##### PASSAGE SHOWN

Universal rules---------------------------------------Particular exceptions
Specific points and parts-----------------------------Diffuse patterns & wholes
Inner-directed by convictions-----------------------Outer-directed by responsibilities
Achieved status---------------------------------------Ascribed status
Sequential time---------------------------------------Synchronous time
Cultural explanation of China’s success
While single dimensions already have a strong explanatory power, the book regularly combines dimensions to analyse complex issues. An interesting example is the very different way enterprises are socially embedded in China and in most Western countries. We already indicated that Western nations are more Individualist, while Chinese culture is rather Communitarian. In a corporate context, this is reflected in the fact that the interests of individual shareholders, as owners of a company, prevail over the interests of the company, where ‘the company’ stands for the conglomerate of other stakeholders like employees, suppliers, clients, etc.

##########

▶ _WHAT TO WORK ON_
1/ In the passage on China's success, how is Chinese culture described in contrast to Western nations?
2/ Translate this sentence from the passage on China's success into Spanish: "An interesting example is the very different way enterprises are socially embedded in China and in most Western countries."
3/ In the passage on China's success, list every term that stands to the left of the dashed lines above the heading "Cultural explanation of China’s success".
The rows have nothing to do with this passage.

##### DATA EXTRACTS

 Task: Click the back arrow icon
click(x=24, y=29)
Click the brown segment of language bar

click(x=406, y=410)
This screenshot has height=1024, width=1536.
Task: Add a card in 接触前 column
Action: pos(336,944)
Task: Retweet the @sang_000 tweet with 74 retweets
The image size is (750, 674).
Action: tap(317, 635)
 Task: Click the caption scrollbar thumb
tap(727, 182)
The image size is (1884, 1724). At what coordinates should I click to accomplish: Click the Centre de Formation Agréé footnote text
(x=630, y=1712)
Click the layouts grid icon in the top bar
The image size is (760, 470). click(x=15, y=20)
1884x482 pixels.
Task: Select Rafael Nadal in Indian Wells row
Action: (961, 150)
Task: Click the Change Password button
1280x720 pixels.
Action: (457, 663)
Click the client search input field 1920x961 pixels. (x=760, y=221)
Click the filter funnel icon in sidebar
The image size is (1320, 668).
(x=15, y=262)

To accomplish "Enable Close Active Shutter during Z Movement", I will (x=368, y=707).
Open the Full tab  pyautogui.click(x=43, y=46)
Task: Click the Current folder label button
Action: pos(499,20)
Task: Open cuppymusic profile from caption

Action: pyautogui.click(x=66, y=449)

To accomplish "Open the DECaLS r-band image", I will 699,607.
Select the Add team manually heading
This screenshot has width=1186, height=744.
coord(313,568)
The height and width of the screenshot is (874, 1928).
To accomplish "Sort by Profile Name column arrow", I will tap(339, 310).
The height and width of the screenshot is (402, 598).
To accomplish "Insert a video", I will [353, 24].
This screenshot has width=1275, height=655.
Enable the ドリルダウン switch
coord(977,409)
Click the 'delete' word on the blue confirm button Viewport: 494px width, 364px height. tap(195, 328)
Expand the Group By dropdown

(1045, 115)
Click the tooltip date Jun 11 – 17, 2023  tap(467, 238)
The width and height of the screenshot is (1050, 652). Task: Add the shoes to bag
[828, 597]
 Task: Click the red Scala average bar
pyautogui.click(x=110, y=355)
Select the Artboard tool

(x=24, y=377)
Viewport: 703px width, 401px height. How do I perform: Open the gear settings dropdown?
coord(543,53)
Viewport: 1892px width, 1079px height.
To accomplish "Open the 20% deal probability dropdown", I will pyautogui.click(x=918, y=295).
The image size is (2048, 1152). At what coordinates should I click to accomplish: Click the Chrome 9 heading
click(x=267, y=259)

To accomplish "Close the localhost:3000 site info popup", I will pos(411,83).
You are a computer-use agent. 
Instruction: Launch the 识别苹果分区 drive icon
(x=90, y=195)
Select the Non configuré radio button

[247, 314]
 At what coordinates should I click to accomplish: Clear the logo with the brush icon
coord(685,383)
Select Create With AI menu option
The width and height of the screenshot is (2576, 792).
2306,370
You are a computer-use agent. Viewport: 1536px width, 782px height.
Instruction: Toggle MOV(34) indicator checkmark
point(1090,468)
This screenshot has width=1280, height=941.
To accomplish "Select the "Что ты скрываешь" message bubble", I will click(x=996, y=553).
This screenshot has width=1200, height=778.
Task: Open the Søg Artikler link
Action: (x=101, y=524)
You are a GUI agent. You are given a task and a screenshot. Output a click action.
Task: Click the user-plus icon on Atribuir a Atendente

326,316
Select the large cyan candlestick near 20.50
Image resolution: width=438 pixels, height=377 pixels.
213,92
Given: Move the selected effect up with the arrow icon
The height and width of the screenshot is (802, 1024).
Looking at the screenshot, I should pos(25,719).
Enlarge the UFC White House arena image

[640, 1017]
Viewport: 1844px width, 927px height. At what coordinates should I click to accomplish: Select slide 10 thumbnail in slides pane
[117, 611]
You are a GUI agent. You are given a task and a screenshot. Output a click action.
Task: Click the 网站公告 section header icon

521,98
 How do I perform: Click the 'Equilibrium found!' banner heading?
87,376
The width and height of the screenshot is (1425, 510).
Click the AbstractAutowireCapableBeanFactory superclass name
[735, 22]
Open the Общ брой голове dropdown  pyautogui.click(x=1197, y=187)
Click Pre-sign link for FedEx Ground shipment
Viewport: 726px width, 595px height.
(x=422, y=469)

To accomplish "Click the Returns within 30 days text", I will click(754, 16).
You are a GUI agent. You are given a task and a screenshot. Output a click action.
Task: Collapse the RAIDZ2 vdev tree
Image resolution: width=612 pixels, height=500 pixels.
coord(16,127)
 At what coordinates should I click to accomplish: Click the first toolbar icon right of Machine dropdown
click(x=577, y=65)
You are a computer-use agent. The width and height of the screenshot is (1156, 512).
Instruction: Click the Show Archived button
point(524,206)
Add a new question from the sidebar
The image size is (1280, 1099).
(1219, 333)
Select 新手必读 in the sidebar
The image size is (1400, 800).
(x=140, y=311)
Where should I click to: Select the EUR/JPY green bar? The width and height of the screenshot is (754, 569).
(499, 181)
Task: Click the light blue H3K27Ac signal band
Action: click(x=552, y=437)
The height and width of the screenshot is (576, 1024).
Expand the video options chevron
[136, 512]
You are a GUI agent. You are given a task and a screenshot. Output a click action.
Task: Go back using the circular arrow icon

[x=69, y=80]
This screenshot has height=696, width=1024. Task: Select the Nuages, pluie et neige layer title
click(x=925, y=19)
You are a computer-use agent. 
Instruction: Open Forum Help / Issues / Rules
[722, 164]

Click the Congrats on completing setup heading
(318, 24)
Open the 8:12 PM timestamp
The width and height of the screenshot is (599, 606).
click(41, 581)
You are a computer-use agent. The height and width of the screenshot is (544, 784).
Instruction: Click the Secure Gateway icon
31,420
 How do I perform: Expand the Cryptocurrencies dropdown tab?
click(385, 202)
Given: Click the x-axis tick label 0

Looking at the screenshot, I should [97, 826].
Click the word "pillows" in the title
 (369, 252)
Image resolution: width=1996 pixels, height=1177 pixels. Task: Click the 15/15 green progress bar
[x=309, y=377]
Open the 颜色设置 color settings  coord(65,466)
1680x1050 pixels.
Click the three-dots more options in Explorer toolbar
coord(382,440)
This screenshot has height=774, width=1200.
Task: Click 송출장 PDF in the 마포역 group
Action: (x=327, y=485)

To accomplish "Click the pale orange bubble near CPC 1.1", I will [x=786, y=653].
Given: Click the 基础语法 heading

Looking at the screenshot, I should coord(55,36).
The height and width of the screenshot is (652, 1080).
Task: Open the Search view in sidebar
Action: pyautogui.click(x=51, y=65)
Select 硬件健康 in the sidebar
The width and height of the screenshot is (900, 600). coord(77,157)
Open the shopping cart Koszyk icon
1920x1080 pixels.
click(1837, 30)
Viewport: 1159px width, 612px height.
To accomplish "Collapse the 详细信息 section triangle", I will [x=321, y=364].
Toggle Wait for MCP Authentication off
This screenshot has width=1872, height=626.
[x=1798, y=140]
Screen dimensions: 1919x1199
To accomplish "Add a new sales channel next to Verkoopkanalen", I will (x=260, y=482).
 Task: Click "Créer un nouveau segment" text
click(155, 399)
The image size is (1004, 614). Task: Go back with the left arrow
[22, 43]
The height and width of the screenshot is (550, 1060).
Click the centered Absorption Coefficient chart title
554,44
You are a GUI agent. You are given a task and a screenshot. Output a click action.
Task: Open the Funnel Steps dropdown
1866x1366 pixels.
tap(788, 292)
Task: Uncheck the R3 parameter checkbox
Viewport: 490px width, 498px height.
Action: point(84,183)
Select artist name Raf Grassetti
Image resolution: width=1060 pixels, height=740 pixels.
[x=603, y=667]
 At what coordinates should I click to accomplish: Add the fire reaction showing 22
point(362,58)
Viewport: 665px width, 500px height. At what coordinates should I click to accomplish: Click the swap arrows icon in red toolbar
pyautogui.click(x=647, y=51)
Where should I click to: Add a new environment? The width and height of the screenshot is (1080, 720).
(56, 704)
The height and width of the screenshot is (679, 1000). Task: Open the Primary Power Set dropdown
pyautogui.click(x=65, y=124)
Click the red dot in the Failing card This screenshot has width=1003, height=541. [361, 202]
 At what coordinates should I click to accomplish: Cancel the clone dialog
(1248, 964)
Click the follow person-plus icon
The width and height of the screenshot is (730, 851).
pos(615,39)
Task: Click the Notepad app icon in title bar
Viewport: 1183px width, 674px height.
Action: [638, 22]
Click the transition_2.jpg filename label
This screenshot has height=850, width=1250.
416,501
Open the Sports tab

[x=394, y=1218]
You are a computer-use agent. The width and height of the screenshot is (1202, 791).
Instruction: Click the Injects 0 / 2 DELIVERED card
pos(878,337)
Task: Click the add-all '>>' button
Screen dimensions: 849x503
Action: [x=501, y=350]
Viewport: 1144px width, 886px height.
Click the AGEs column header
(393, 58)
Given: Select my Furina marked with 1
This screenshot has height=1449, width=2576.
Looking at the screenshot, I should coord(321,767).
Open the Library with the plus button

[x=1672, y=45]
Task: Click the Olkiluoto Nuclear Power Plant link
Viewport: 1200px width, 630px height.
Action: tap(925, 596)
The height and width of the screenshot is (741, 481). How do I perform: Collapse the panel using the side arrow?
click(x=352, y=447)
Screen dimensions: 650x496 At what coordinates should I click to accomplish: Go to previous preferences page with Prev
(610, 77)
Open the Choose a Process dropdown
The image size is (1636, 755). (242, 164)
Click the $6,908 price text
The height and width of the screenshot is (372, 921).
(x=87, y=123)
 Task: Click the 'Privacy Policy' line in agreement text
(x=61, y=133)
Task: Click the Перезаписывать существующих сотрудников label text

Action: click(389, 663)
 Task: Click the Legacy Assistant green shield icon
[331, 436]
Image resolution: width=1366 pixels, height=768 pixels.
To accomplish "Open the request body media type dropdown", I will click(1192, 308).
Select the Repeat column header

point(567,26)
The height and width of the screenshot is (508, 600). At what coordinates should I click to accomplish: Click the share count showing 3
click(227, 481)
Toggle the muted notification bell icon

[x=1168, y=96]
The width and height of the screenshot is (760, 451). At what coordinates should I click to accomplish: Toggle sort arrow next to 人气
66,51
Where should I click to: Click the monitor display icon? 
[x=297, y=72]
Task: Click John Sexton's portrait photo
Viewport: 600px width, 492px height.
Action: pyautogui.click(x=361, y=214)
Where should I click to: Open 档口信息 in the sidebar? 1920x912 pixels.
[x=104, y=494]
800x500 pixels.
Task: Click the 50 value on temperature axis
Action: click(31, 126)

##########

▶ _SOLUTIONS TO THE EXERCISE_
1/ Chinese culture is described as rather Communitarian.

2/ Un ejemplo interesante es la forma tan distinta en que las empresas están integradas socialmente en China y en la mayoría de los países occidentales.

3/
Universal rules
Specific points and parts
Inner-directed by convictions
Achieved status
Sequential time